History of Wolves is the story of a lonely teenager, living in a remote part of Northern Minnesota. It’s all forests and lakes. Linda, lives with her parents in a cabin, the leftovers from a hippy commune that broke up while Linda was much younger. Her parents don’t interact with her much and she’s left to her own devices for the majority of the time. She ranges freely though the woods and kayaks around the lakes when she feels like it.
Linda is an outsider at school. She becomes the interest of her, repulsively described, new history teacher, Mr Grierson – he encourages her to enter a history competition, and here she completes a piece of work called the History of Wolves. She becomes interested in trying to interest him, and grooming of various types is a theme throughout the book. He rejects her advances, but soon has to move away over a scandal involving another student, and he spends some time in jail for sex offences. Linda continues to be interested in Mr Grierson, and she follows his movements via a website tracking sex offenders. Linda seems to be disturbed by his rejection of her.
Linda notices a family moving into a cabin across the lake, and she becomes a babysitter for their four year old son, Paul. His mother, Patra, is often alone with Paul as his father is an astrophysicist often away working in Hawaii.

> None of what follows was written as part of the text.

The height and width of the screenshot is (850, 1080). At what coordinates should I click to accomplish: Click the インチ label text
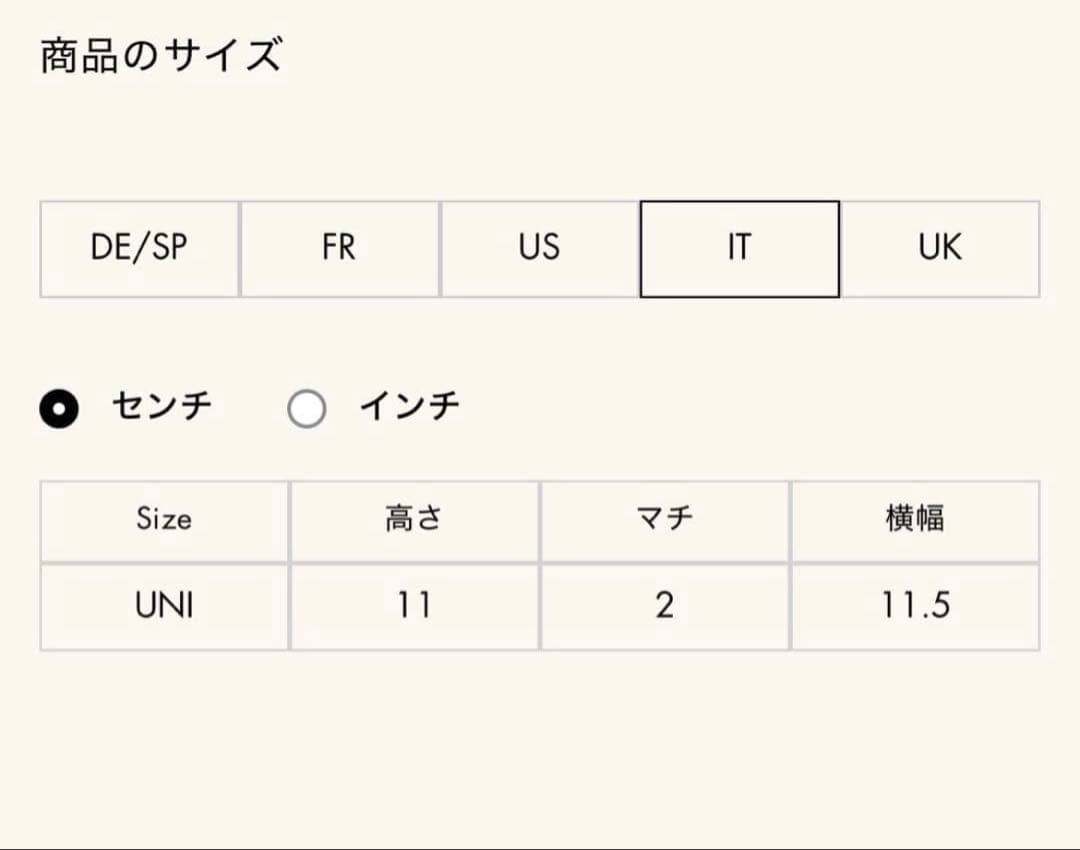(408, 405)
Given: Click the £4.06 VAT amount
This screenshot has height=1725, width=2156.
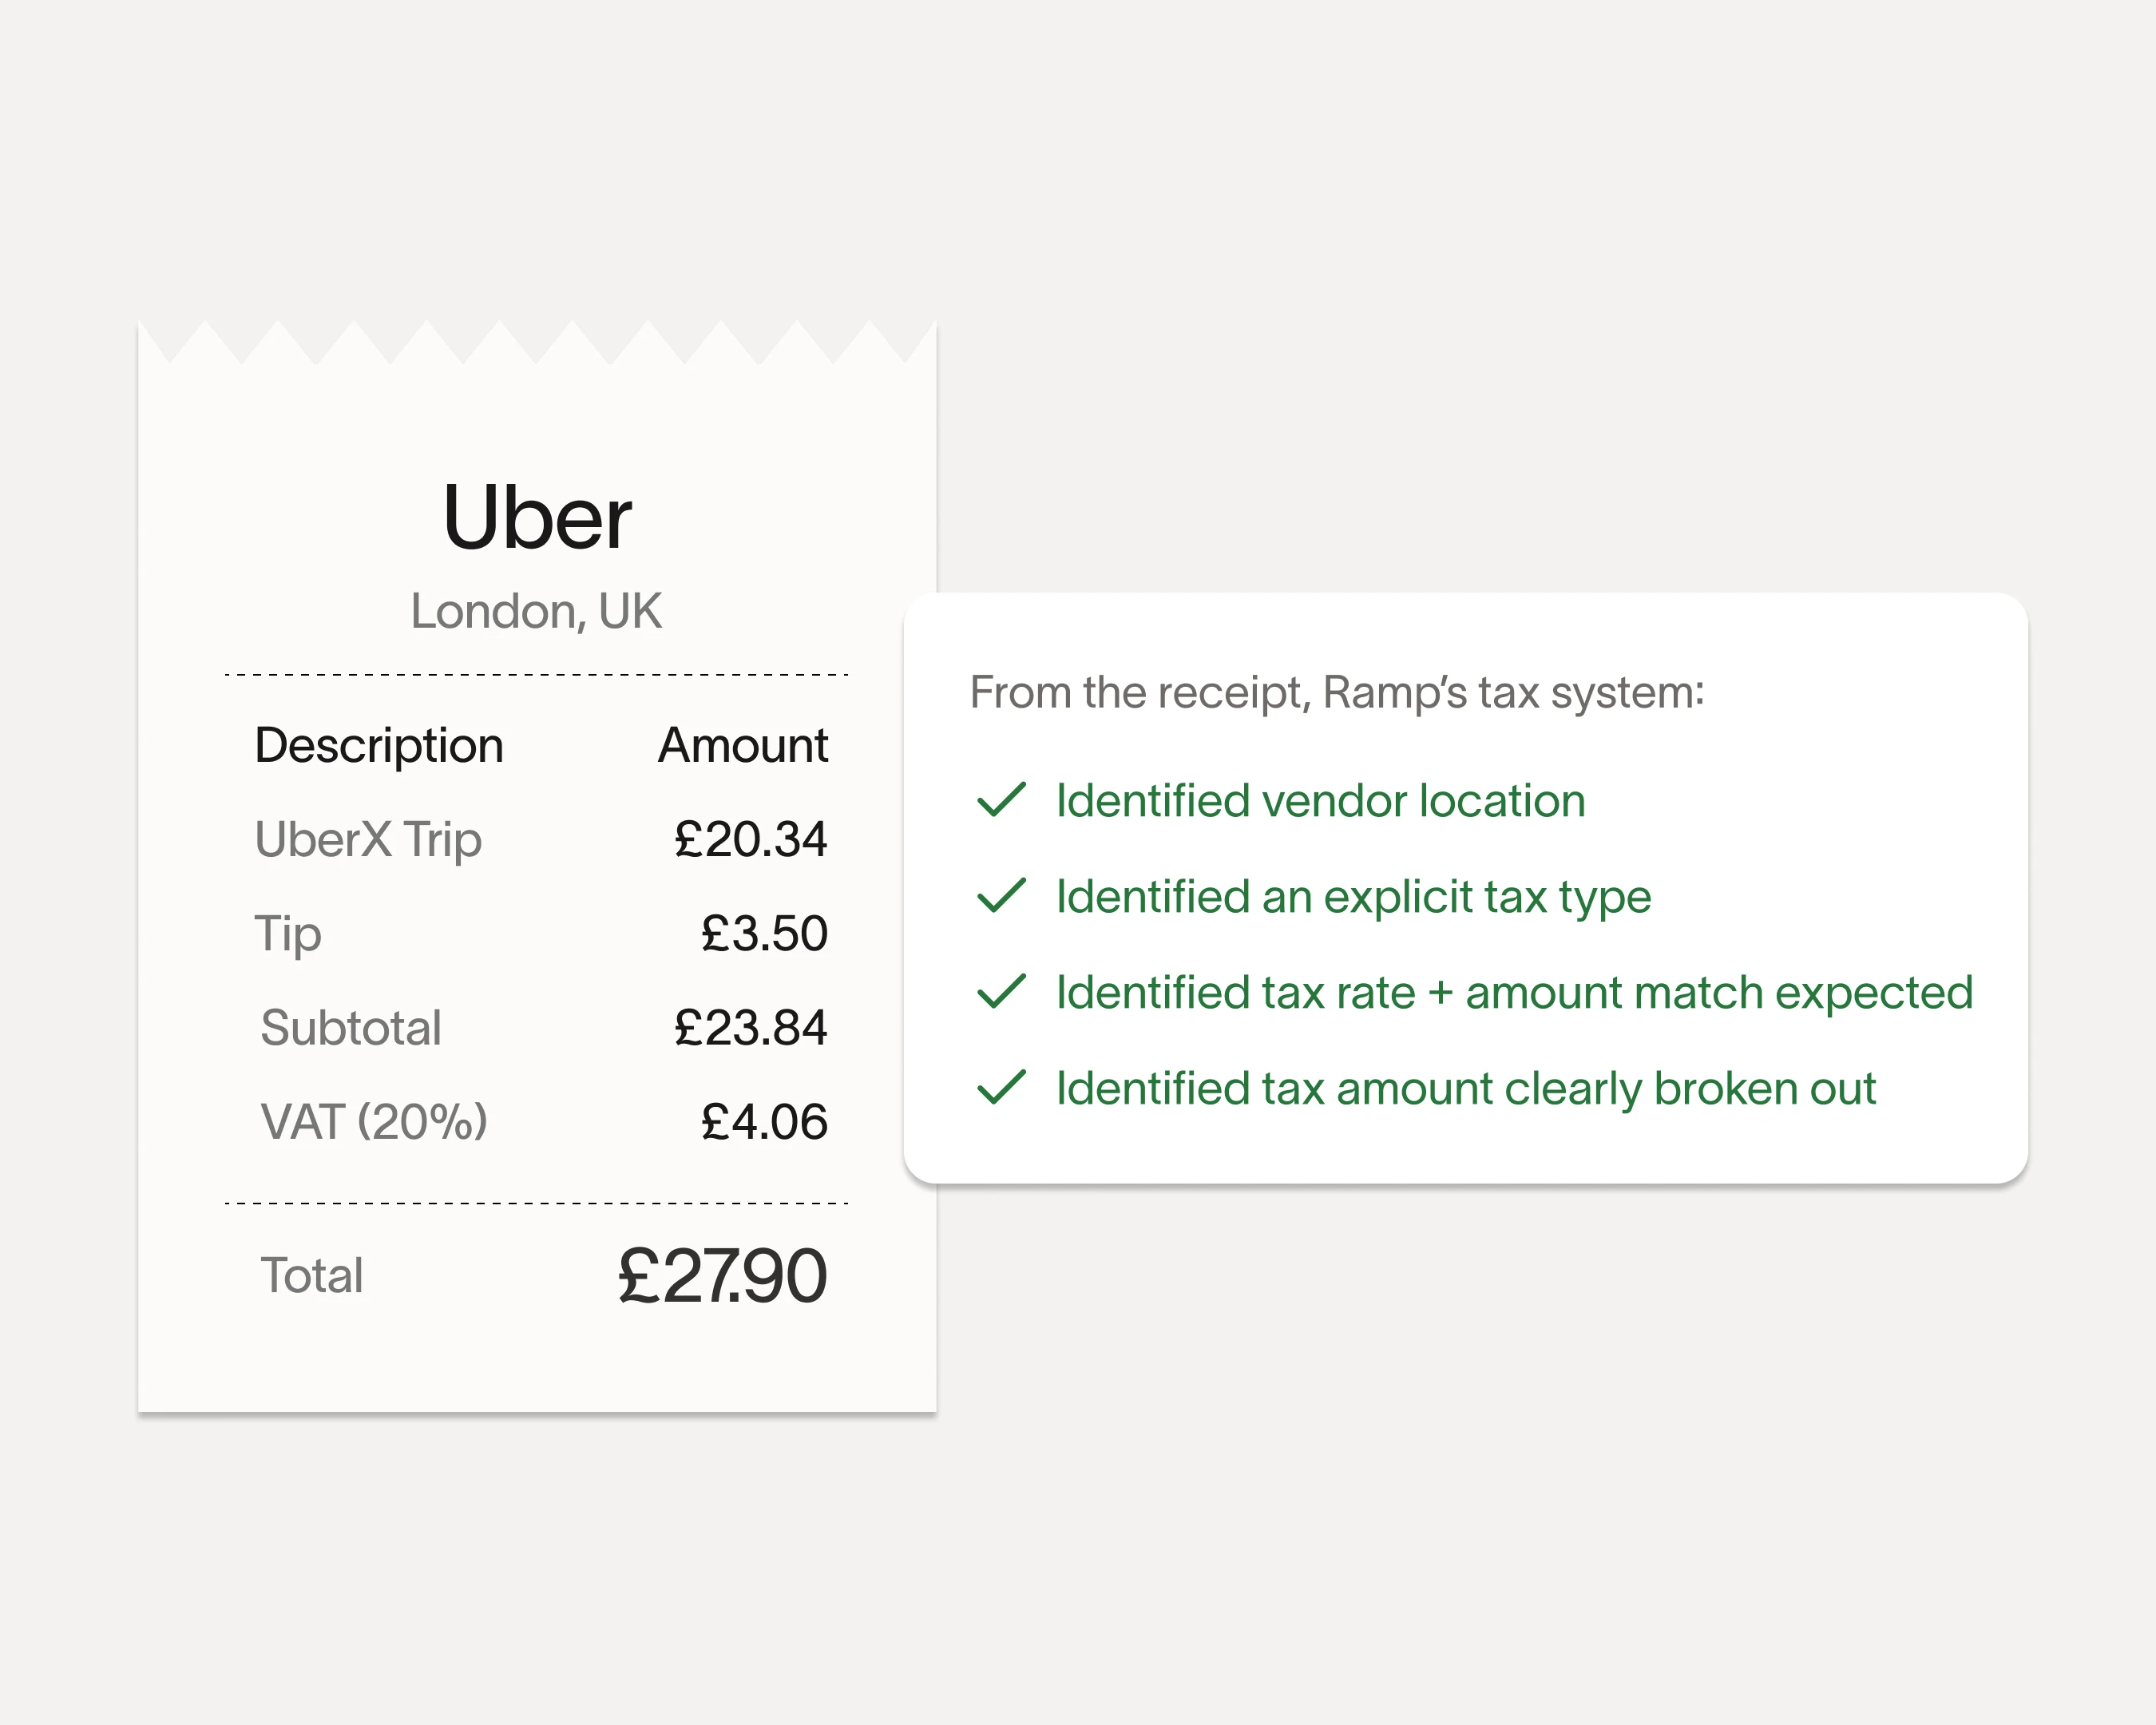Looking at the screenshot, I should click(764, 1122).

During the first half of the novel there are a few hints that not everything is quite right in the cabin across the lake. There is mention of a trial, and Paul says something strange about God…

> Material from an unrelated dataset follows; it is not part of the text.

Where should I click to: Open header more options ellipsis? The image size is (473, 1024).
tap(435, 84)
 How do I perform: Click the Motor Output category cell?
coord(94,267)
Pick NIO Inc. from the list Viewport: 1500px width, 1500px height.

At the trial they kept asking, when did you know for sure there was something wrong? And the answer probably was: right away. But that feeling faded as I got to know him.

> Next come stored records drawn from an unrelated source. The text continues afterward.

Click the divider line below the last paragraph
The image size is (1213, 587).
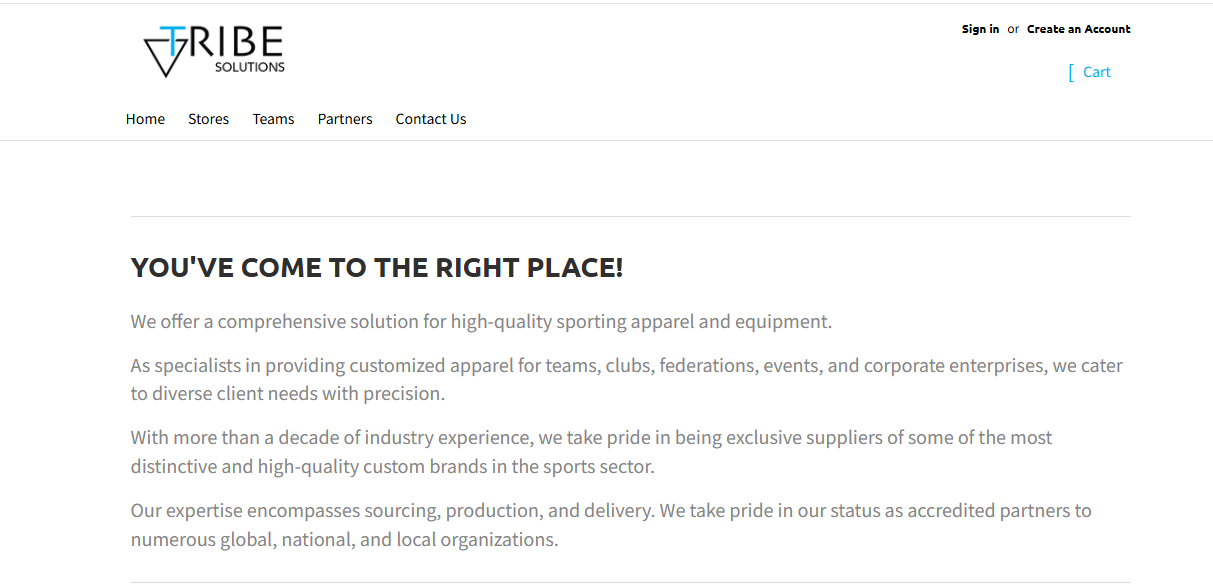tap(630, 582)
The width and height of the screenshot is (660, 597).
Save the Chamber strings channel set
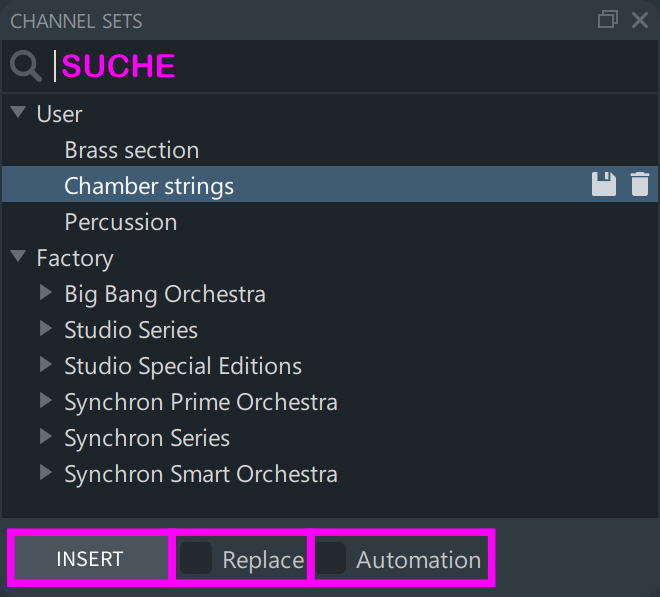[x=604, y=184]
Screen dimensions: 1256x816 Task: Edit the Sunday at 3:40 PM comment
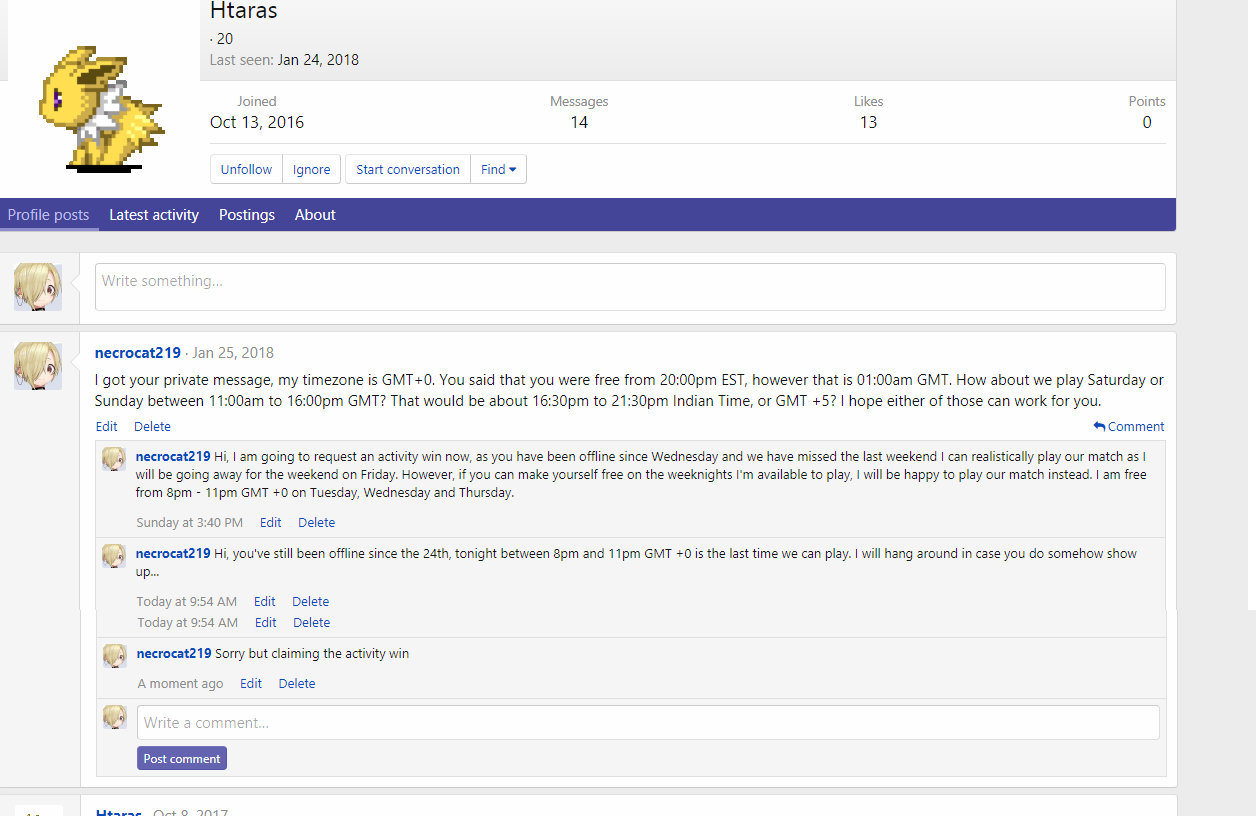pos(271,523)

Linda is telling the story in History of Wolves from later in her life, when she is 30. We find out a bit about how her life has turned out. The effects her mentally absent parents have had on her. How the events of the novel have affected her. As well as being about how people can be influenced, and grooming, it’s about responsibility. It’s clear that an adult grooming a child is completely wrong, but what about when an older man seems to influence a younger woman, even if she is an adult? If a child knows about something going on that they feel uncomfortable about, how responsible are they for it? what if they are 15? It’s also about religion, and belief.
It’s not what you think but what you do that matters.
I really liked History of Wolves. It is shocking, and horrifying, and really makes me wonder about Emily Fridlund’s experiences that led her write to this book! I think it was a very deserving Man Booker Prize shortlisted book. I’m going to be thinking about it for a long time. I’m very deliberately not giving away any spoilers in my review, but come back to me when you’ve read it so we can talk about it properly, ok? and just in case you didn’t realise from the rest of the review, you won’t find out anything about wolves from this book!
P.S. I was provided with a copy of this book by NetGalley in exchange for an honest review. Thanks NetGalley!